Given a series of a pair of int16_ts. First item in each pair is left sound channel sample, second - is right. I want to make them mono: mono = (left + right) / 2 and don't want to lose even the least bit.
The following program does what I want (I am pretty sure):

#include <type_traits>
#include <cstdint>

#include <fmt/format.h>
#include <fmt/ranges.h>

#include <x86intrin.h>

int main()
{
    constexpr auto step = sizeof(__m128i) / sizeof(uint16_t);
    alignas(__m128i) uint16_t input[4 * step];
    uint16_t i = 0;
    for (uint16_t & x : input) {
        x = 1 + 2 * i++;
    }
    alignas(__m256i) uint16_t result[std::extent_v<decltype(input)> / 2];
    for (size_t i = 0; i < std::extent_v<decltype(input)>; i += 4 * step) {
        __m256 vec0 = _mm256_cvtepi16_epi32(_mm_load_si128((const __m128i *)(input + i + 0 * step)));
        __m256 vec1 = _mm256_cvtepi16_epi32(_mm_load_si128((const __m128i *)(input + i + 1 * step)));
        __m256i sum01 = _mm256_hadd_epi32(vec0, vec1);
        __m256i mean01 = _mm256_srai_epi32(_mm256_permute4x64_epi64(sum01, _MM_SHUFFLE(3, 1, 2, 0)), 1);

        __m256 vec2 = _mm256_cvtepi16_epi32(_mm_load_si128((const __m128i *)(input + i + 2 * step)));
        __m256 vec3 = _mm256_cvtepi16_epi32(_mm_load_si128((const __m128i *)(input + i + 3 * step)));
        __m256i sum23 = _mm256_hadd_epi32(vec2, vec3);
        __m256i mean23 = _mm256_srai_epi32(_mm256_permute4x64_epi64(sum23, _MM_SHUFFLE(3, 1, 2, 0)), 1);

        _mm256_store_si256((__m256i *)(result + i / 2), _mm256_permute4x64_epi64(_mm256_packs_epi32(mean01, mean23), _MM_SHUFFLE(3, 1, 2, 0)));
    }
    fmt::println("{}", fmt::join(result, ", "));
}

But code generated by clang from trunk (for -mavx2) seems too overloaded by movs: https://godbolt.org/z/cc9v1846n

Is it normal and is it not affecting performance notably? How much improvement of performance can I expect to get if I rewrite it into e.g. inline assembly with manual register's management?

Solution

First of all, you need to compile with optimization enabled, otherwise the compiler-generated asm is a total disaster, especially with intrinsics which are inline wrapper functions for builtins that need optimization to have their args and return value variables optimized away even after force_inline.

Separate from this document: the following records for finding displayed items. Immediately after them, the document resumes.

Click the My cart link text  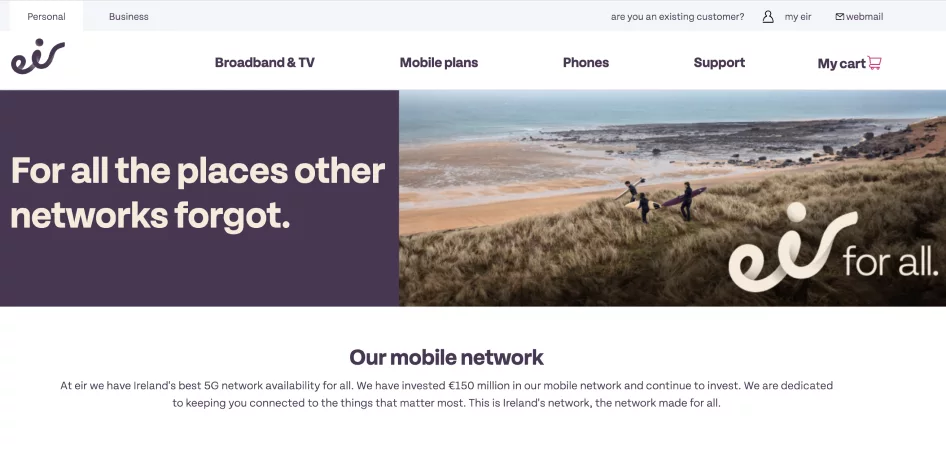coord(841,63)
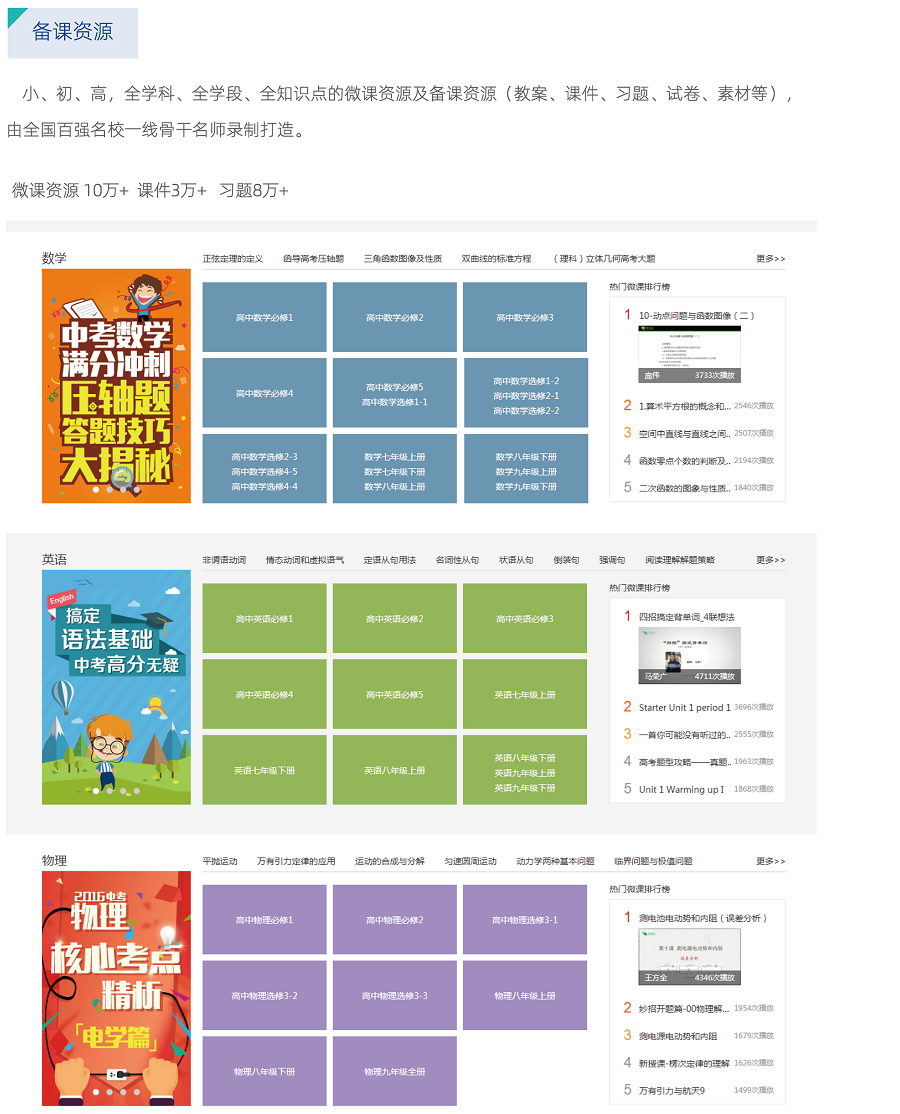The height and width of the screenshot is (1114, 900).
Task: Expand 更多>> in the 数学 section
Action: [x=770, y=259]
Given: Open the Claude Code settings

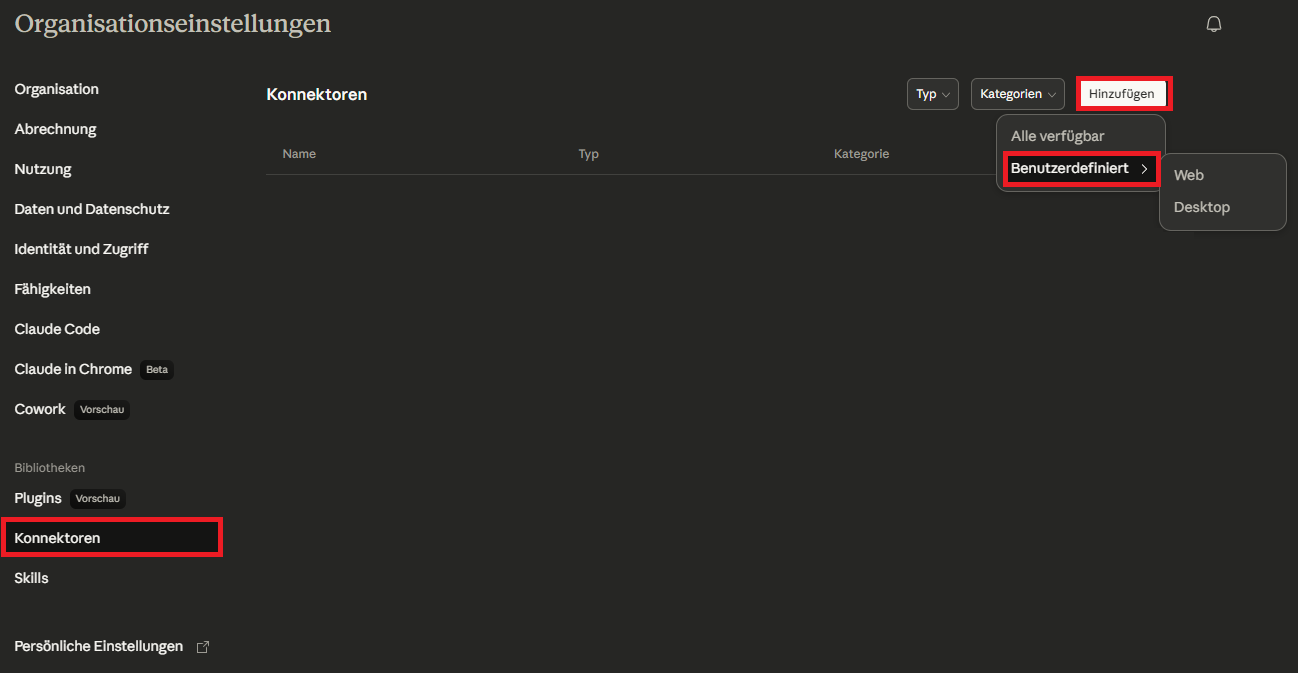Looking at the screenshot, I should (57, 329).
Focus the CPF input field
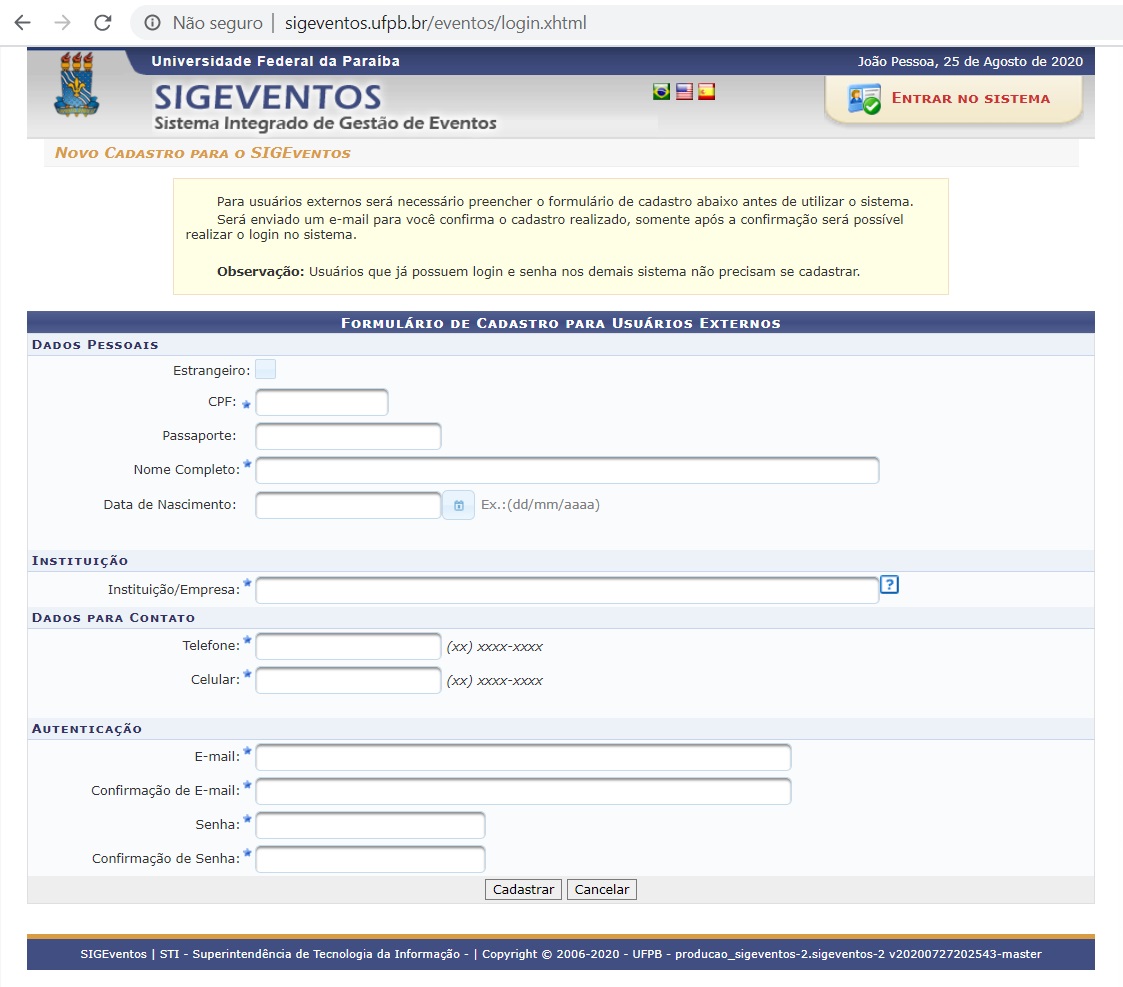 click(x=321, y=403)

You could use pmaddwd (_mm256_madd_epi16) with a constant multiplier of set1_epi16(1) to get 32-bit sums of horizontal pairs with a single uop, instead of with 2 converts and a 3-uop hadd instruction (2 shuffles plus a vertical add uop: https://uops.info/)

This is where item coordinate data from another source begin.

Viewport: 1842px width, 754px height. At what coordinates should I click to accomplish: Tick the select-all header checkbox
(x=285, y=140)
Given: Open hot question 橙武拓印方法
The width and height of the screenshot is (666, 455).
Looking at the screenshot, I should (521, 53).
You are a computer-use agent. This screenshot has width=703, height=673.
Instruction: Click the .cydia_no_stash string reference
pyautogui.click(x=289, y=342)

That gives you the __m256i sum01 variable from your version (from one 256-bit load and _mm256_madd_epi16(v, _mm256_set1_epi16(1)), except with the elements in order, instead of the in-lane behaviour of 256-bit hadd. So packing it back down to 16-bit elements after shifting can't just use vpackssdw.

Another alternative:
pavgw works vertically, but you can probably build 2 inputs for it with less work than what this requires to widen and shuffle. But _mm256_avg_epu16 works on unsigned 16-bit integers and you need signed, You could range-shift to unsigned by XORing with 0x8000 (i.e. subtracting INT16_MIN) and then doing the same thing on the unsigned average to shift it back.

pavgw does (x + y + 1) >> 1 to be more like round to nearest instead of truncation in the division by 2.

Depending on what you need / want, I'm not sure which of vpmaddwd or vpavgw would end up being more efficient; the trick would be in optimizing the lane-crossing shuffles before and/or after.